Care and Cleaning of the Optics
Occasionally, dust and/or moisture may build up on the corrector plate of your telescope. Special care should be taken when
cleaning any instrument so as not to damage the optics.
If dust has built up on the corrector plate, remove it with a brush (made of camel’s hair) or a can of pressurized air. Spray at an
angle to the lens for approximately two to four seconds. Then, use an optical cleaning solution and white tissue paper to remove
any remaining debris. Apply the solution to the tissue and then apply the tissue paper to the lens. Low pressure strokes should
go from the center of the corrector to the outer portion. Do NOT rub in circles!
You can use a commercially made lens cleaner or mix your own. A good cleaning solution is isopropyl alcohol mixed with
distilled water. The solution should be 60% isopropyl alcohol and 40% distilled water. Or, liquid dish soap diluted with water (a
couple of drops per one quart of water) can be used.

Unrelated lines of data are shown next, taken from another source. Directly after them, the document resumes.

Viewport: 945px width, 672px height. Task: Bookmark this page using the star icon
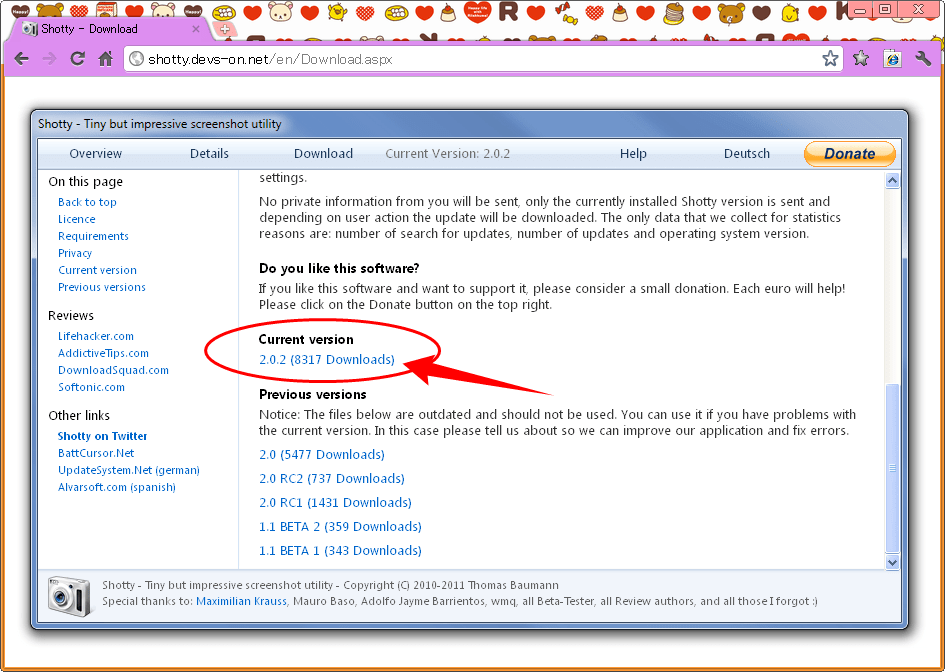click(x=830, y=59)
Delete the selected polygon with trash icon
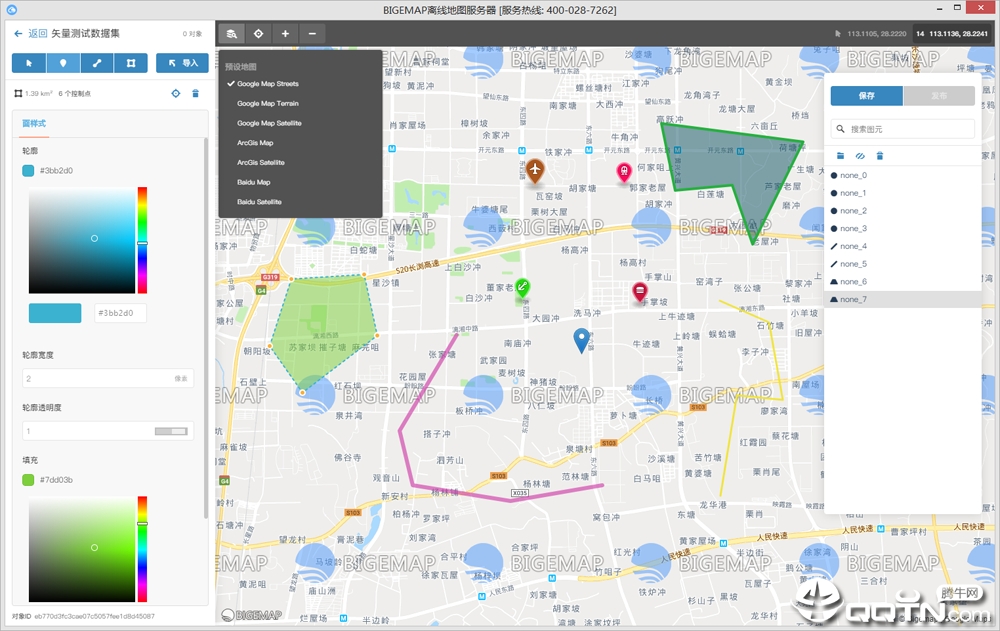Screen dimensions: 1000x631 tap(196, 94)
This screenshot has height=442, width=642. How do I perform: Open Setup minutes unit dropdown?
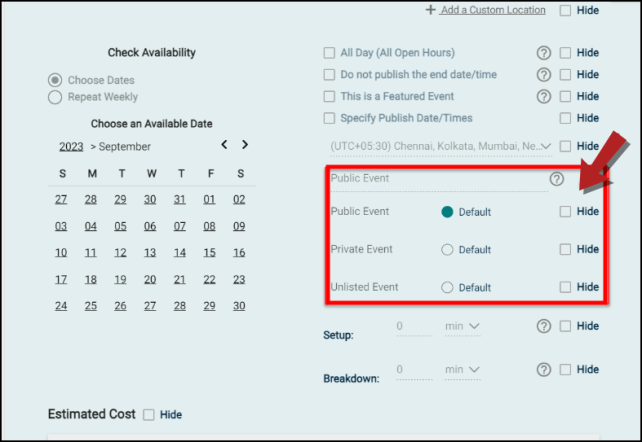click(463, 327)
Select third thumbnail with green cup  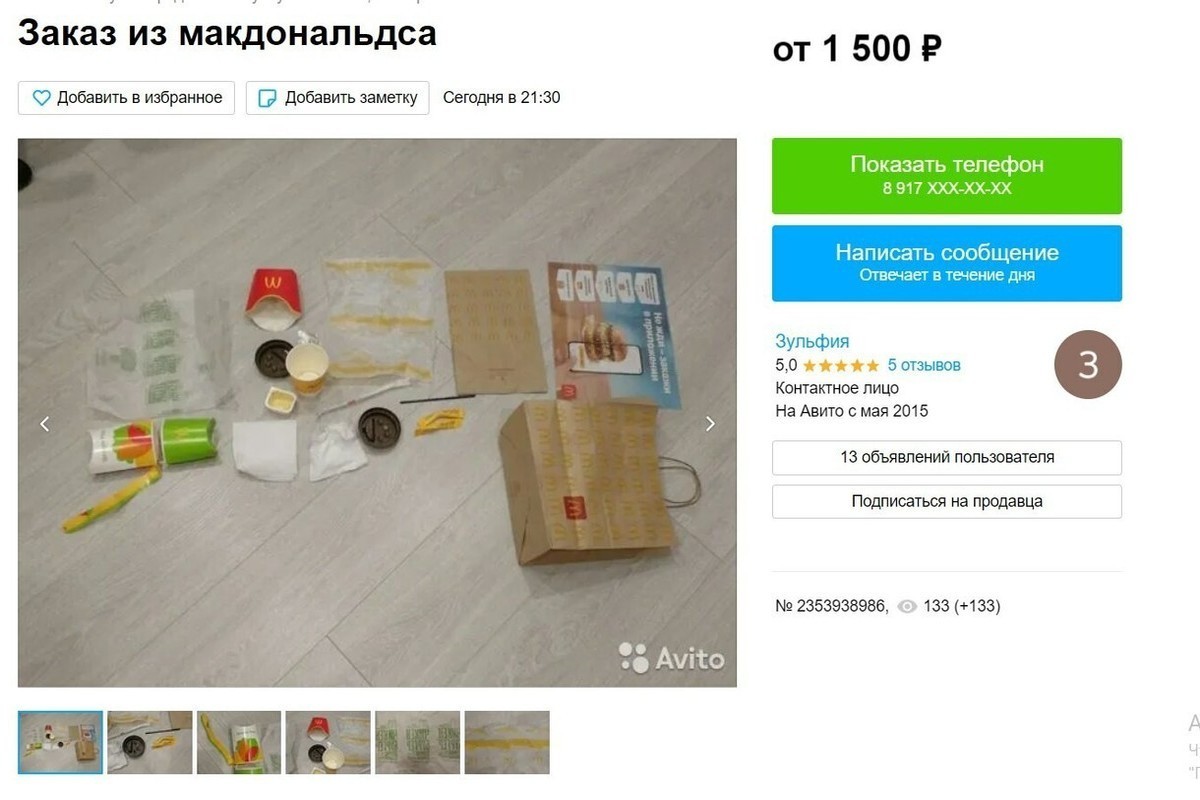[239, 742]
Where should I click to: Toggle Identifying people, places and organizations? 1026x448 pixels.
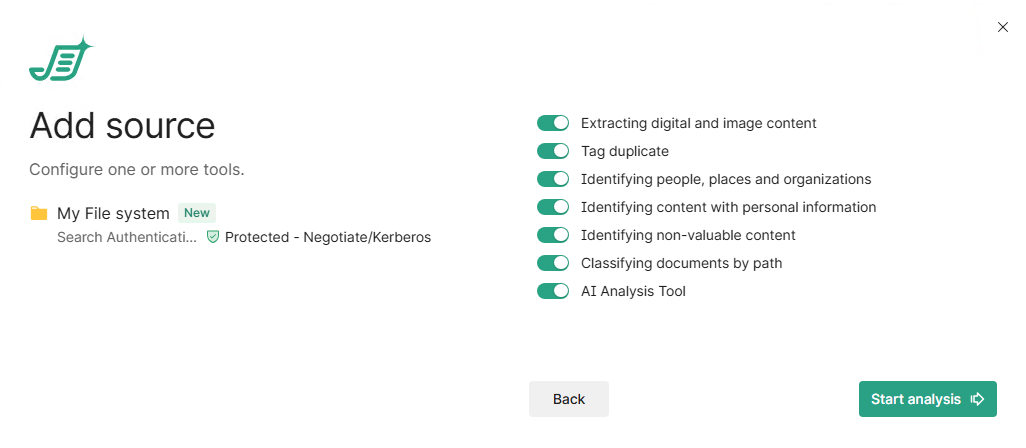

Occasionally, you may experience dew build-up on the corrector plate of your telescope during an observing session. If you want
to continue observing, the dew must be removed, either with a hair dryer (on low setting) or by pointing the telescope at the
ground until the dew has evaporated.
If moisture condenses on the inside of the corrector, remove the accessories from the rear cell of the telescope. Place the
telescope in a dust-free environment and point it down. This will remove the moisture from the telescope tube.
To minimize the need to clean your telescope, replace all lens covers once you have finished using it. Since the rear cell is NOT
sealed, the cover should be placed over the opening when not in use. This will prevent contaminants from entering the optical
tube.
Internal adjustments and cleaning should be done only by the Celestron repair department. If your telescope is in need of internal
cleaning, please call the factory for a return authorization number and price quote.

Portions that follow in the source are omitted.